╭─ Extracted material
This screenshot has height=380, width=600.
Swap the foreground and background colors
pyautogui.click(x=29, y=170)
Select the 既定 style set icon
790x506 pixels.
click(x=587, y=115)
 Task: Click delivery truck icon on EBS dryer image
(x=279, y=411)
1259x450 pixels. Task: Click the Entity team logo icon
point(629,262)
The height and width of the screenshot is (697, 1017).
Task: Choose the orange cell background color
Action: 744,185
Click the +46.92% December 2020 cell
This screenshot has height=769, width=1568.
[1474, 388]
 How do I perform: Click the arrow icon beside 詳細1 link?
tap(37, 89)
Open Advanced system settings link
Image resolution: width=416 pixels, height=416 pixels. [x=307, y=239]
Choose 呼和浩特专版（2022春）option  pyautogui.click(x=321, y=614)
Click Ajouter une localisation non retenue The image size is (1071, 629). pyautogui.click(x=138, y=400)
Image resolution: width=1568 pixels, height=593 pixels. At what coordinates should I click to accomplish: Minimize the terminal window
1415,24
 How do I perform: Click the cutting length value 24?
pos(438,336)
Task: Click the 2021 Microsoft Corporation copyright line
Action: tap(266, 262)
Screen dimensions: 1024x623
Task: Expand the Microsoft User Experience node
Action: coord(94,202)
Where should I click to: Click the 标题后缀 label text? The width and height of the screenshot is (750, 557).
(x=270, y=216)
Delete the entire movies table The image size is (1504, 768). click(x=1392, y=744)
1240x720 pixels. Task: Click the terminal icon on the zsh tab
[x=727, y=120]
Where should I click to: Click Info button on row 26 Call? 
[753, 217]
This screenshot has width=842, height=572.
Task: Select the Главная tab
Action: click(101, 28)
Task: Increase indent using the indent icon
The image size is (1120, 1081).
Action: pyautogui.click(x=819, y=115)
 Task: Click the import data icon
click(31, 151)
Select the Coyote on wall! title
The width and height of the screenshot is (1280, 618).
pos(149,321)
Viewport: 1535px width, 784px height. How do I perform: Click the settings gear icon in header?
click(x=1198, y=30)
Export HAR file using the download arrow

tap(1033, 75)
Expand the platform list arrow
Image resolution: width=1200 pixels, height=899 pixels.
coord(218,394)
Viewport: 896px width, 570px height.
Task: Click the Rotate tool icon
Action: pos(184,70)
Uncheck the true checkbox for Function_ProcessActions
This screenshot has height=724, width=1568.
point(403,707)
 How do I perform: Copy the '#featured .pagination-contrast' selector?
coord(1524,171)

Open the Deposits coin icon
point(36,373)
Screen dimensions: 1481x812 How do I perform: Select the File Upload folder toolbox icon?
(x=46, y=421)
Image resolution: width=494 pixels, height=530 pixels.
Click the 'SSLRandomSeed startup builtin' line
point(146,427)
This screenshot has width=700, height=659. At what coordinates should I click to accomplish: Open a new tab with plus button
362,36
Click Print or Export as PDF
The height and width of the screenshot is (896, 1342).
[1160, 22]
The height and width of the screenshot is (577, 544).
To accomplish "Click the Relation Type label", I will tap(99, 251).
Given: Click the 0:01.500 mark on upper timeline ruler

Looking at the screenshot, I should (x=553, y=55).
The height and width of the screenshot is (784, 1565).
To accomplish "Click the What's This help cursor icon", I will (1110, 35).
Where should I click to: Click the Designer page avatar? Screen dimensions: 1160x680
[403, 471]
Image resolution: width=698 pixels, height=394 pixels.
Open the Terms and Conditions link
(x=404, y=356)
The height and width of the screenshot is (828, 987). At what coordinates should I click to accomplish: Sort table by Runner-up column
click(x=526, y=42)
╰─
### Try it
Please go through the entries and show every line with the word "will".

### Response area
To accomplish "Click the Relation Type label", I will tap(99, 251).
To accomplish "Click the What's This help cursor icon", I will (1110, 35).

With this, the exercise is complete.